The Definition of “Dinosaur” Is Weak

I’m calling bullshit on dinosaurs.

No, I’m not going Carl Everett, I think dinosaurs were and are real (their bones are real, I don’t think they’re living in a lab somewhere, though God do I hope they are and also God does that fill me with fear). I just think the definition of what is and isn’t a dinosaur is kind of arbitrary.

From the Smithsonian:

“Hans-Dieter Sues, the Smithsonian Curator of Vertebrate Paleontology, puts it like this. Dinosauria is a group that contains the most recent common ancestor of birds—like a pigeon walking by on the sidewalk—and the non-avian dinosaur Triceratops, Sues says, including all the descendants of that common ancestor.”

Basically, according to the Smithsonian, you can define dinosaurs by going back and finding the most recent great-great-great-…-great-grandparent that any bird shares with any Triceratops, then putting the dino tag on every animal descended from that great-great-great-…-great-grandparent.

This is the definition of subjective.

You know what happened here? We found a bunch of giant dead lizards whose bones were so old they’d turned to rock, we called them “dinosaurs” because it sounded dope, we got kids hooked on them, and then we said, “Whoops, turns out some of these guys had feathers,” and tried to square the circle. Why is a pigeon a dinosaur but a Komodo dragon not, even if Komodo dragons had a living lizard ancestor in the Late Cretaceous, tens of millions of years before the comet wiped out the Triceratops? Maybe the Smithsonian has an answer for that, but it isn’t present in their little “definition.” You go back to the Late Cretaceous, look at a Triceratops, look at Grandpa Komodo, and tell me with a straight face that they aren’t both dinosaurs, Hans-Dieter.

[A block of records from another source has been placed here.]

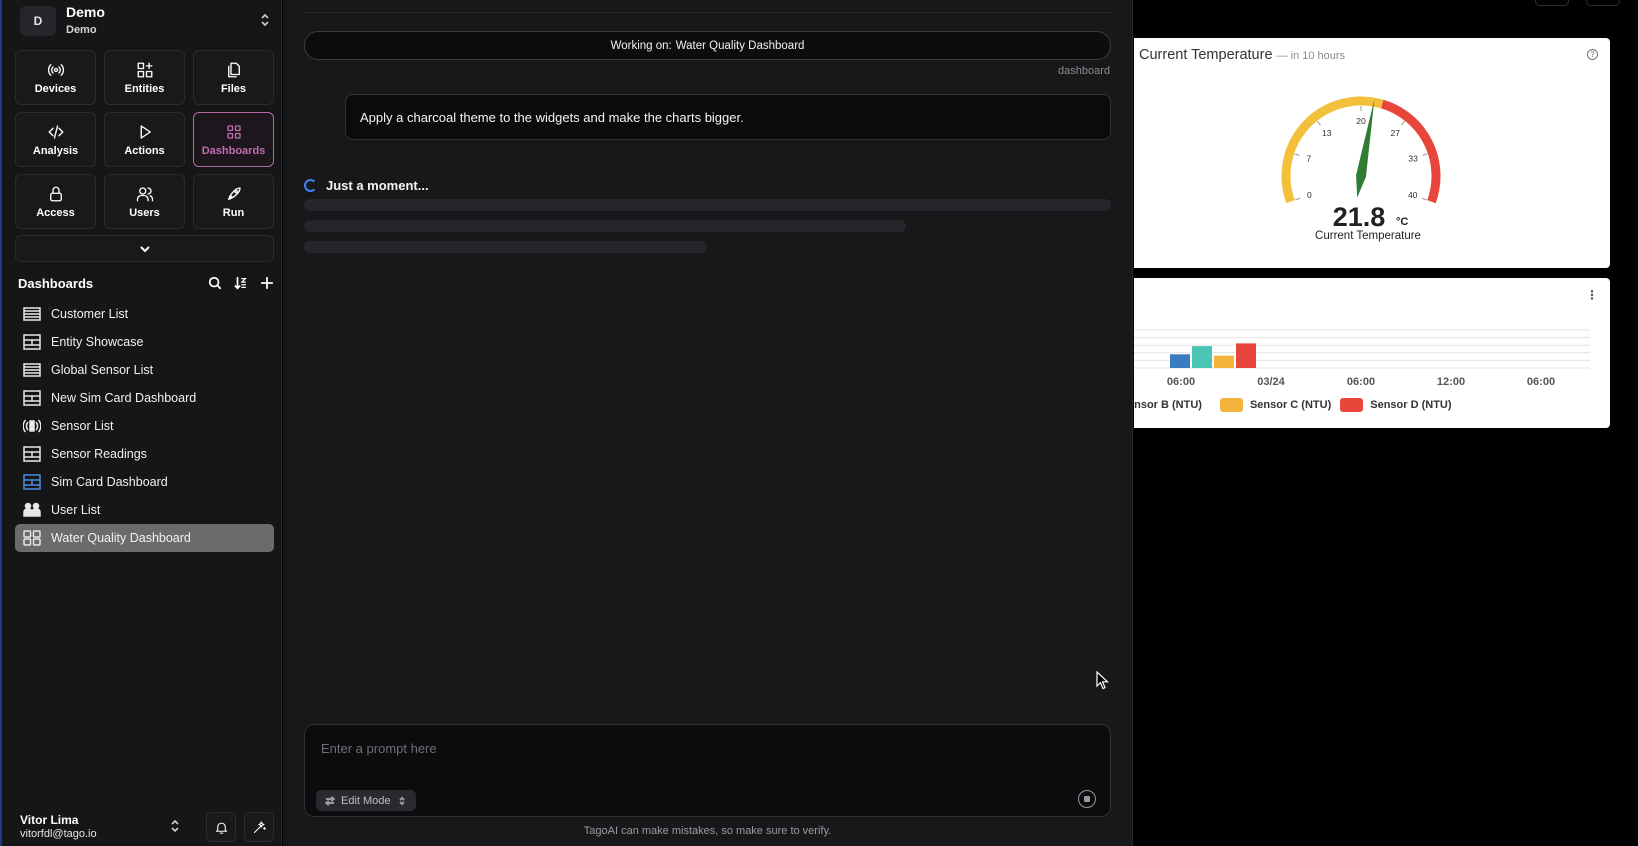 Image resolution: width=1638 pixels, height=846 pixels. Describe the element at coordinates (1396, 405) in the screenshot. I see `legend-item: Sensor D (NTU)` at that location.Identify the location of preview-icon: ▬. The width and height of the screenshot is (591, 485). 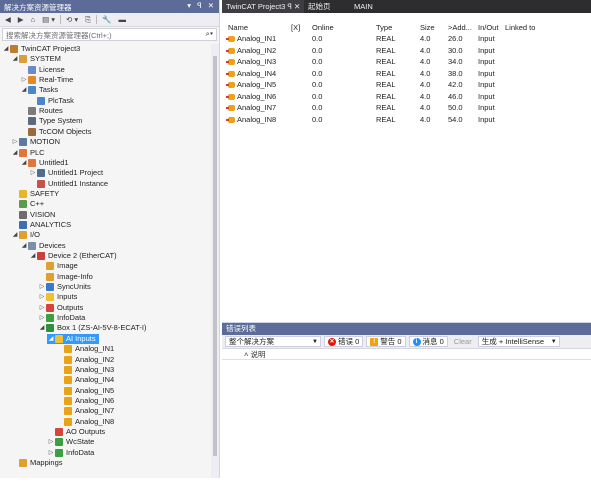
(123, 20).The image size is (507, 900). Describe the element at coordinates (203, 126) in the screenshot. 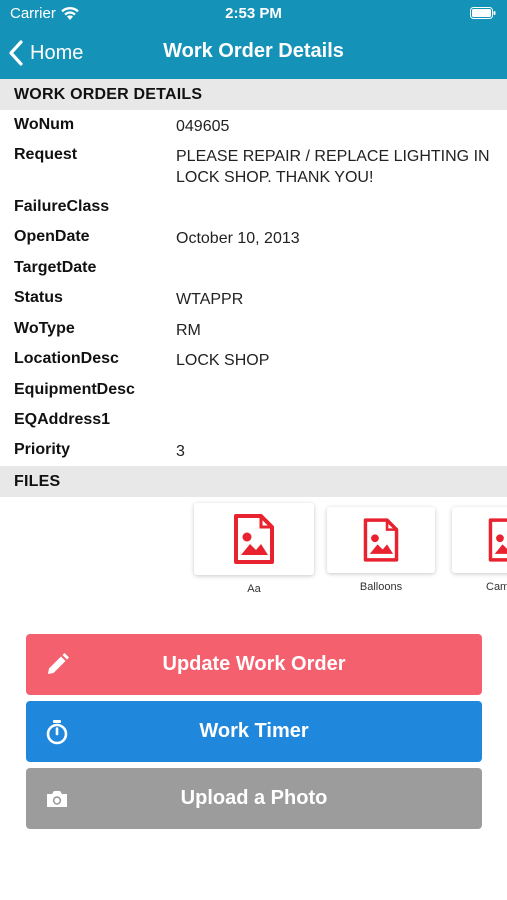

I see `detail-value: 049605` at that location.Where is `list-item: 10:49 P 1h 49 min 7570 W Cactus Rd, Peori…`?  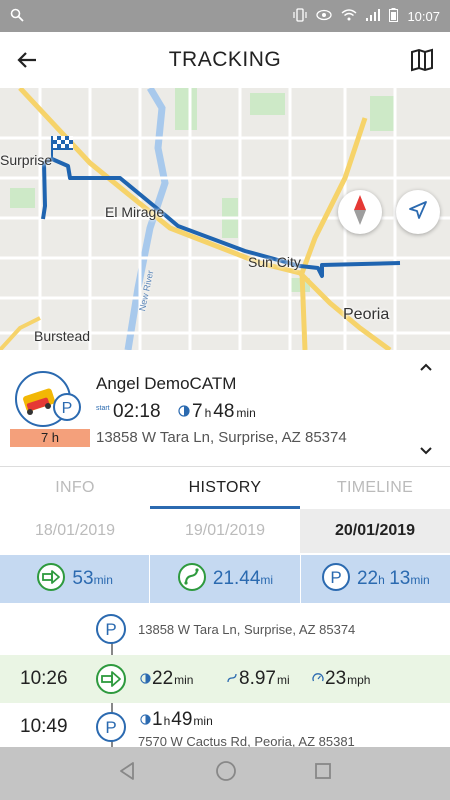 list-item: 10:49 P 1h 49 min 7570 W Cactus Rd, Peori… is located at coordinates (225, 726).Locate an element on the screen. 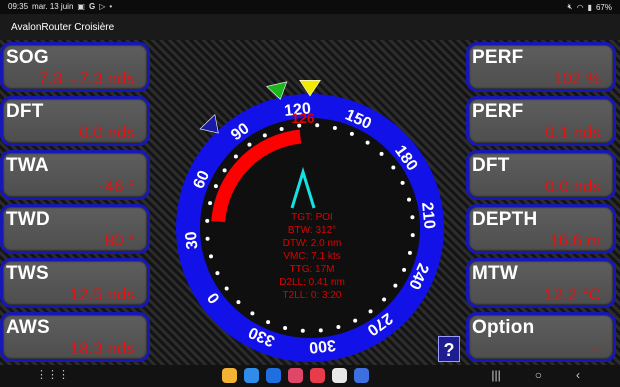  mute-icon: 🔇︎ is located at coordinates (570, 6).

I’m way over my head here, I know that, Steve Brusatte’s gonna kick my ass if I ever get him onto MilkTime. So, I’m going to start phrasing this as a question instead of a statement. Why don’t we just use dinosaur as a loose, subjective term rather than a hard-and-fast definitional classification? I feel like that’d be easier than parsing whether crocodiles are dinosaurs. Also, then we’d get to argue over whether crocodiles are dinosaurs, which I can only assume would invigorate scientific daily talk shows the way MJ vs. LeBron changed sports media forever.